Depuis, l’impact de la pandémie devrait faire perdre au secteur 22 milliards d’euros.

Alors qu’une grande partie du monde s’exprime sur la projection alarmiste de notre futur, pourquoi ne réussissons-nous pas à déjouer la peur de ce virus ?

Nous ne demandons pas de contourner les règles pour organiser des raves parties bafouant les mesures de précaution. Mais, ne pouvons-nous pas créer des expériences collectives dans ce contexte ? Pallier cela en créant de nouvelles expériences collectives malgré la contrainte de la distanciation et du masque. Le masque fut utilisé dans la tragédie grecque pour identifier les protagonistes. Ne peut-on aujourd’hui avec quelques spécialistes construire un masque ? Théâtral et médical ?

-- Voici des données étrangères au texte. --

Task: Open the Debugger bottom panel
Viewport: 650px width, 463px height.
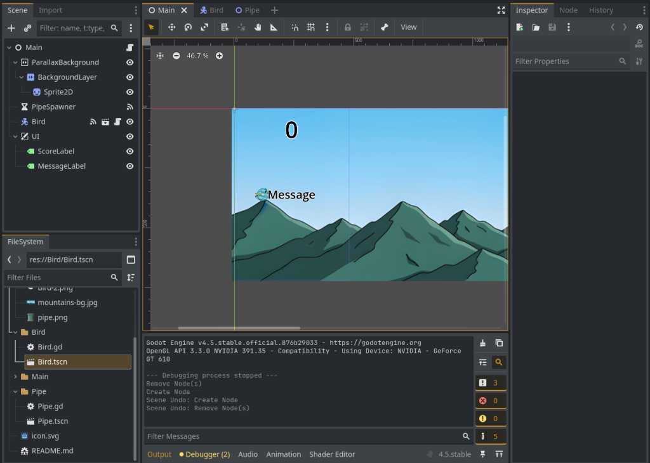Action: pyautogui.click(x=204, y=454)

Par chance, notre nouvelle ministre de la Culture, Roselyne Bachelot, cumule une connaissance médicale réelle, une pratique de la distanciation par l’humour et un amour des arts. Pour ces raisons, nous nous permettrons de l’encourager avec l’aide de Molière : "c'est extrême plaisir de pouvoir d'un péril affranchir ce qu'on aime".

Sinon le numérique serait provisoirement ou définitivement la seule solution ?

La visite virtuelle d’un musée depuis notre ordinateur ou smartphone, une expérience en réalité augmentée pour le futur concert de notre artiste favori ? Ou mieux encore, chacun se ferait son propre musée virtuel et l’on inviterait les personnes amies avec un cocktail sur zoom.

Ou encore regarder une pièce de théâtre ou un opéra, réécrit sans discrimination ni assassinat de femme, issu d’une captation faites sans public !

Dans ce cas, on peut reprendre pour la contredire cette analyse d’un suicidé, Gilles Châtelet, scientifique et philosophe : "le malaxage en peuples-marchés et en cyber-bétail réversible" aurait aujourd’hui triomphé !

On peut se demander si le "dégagisme" des élites politiques et demain médicales frapperait aussi les élites artistiques ? Par leur appartenance sociale ou par projection de classes ?

À "l’abandon mystique à la transcendance de la marchandise" relevé il y a 50 ans par Guy Debord succéderait la transcendance de la nature, pour d’autres de la religion, pour les technophiles du transhumanisme ?

Allons-nous vraiment - après la fin des États, l’échec des empires et des multinationales supra étatiques - dans les années qui viennent vers un monde centré sur le déploiement de la technologie afin de mieux nous divertir, mieux nous distancier, nous orienter vers un contrôle social plus accru ? D’où notre difficulté à penser le présent comme tragédie.

Face à cette culture du suicide, Friedrich Nietzsche dans "la Naissance de la tragédie" nous exhortait déjà : "osez être des hommes tragiques et vous serez sauvés… ".